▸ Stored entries
━━━━━━━━━━━━━━━━━━━━━━━━━━━━━━

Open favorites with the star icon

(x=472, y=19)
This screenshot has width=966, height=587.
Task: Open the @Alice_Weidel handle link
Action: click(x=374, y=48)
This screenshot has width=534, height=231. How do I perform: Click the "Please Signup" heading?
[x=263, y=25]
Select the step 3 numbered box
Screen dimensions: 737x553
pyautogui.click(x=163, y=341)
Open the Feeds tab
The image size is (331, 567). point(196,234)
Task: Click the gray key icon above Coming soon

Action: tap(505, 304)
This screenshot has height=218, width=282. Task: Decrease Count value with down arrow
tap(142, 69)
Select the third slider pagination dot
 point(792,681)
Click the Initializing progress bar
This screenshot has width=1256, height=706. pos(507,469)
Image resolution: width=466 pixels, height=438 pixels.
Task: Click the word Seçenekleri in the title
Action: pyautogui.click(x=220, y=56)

━━━━━━━━━━━━━━━━━━━━━━━━━━━━━━

▸ Description of the task
The complete data is to be transcribed verbatim.

▸ Answer for the task
Open favorites with the star icon

(x=472, y=19)
This screenshot has width=966, height=587.
Task: Open the @Alice_Weidel handle link
Action: click(x=374, y=48)
This screenshot has width=534, height=231. How do I perform: Click the "Please Signup" heading?
[x=263, y=25]
Select the step 3 numbered box
Screen dimensions: 737x553
pyautogui.click(x=163, y=341)
Open the Feeds tab
The image size is (331, 567). point(196,234)
Task: Click the gray key icon above Coming soon

Action: tap(505, 304)
This screenshot has height=218, width=282. Task: Decrease Count value with down arrow
tap(142, 69)
Select the third slider pagination dot
 point(792,681)
Click the Initializing progress bar
This screenshot has width=1256, height=706. pos(507,469)
Image resolution: width=466 pixels, height=438 pixels.
Task: Click the word Seçenekleri in the title
Action: pyautogui.click(x=220, y=56)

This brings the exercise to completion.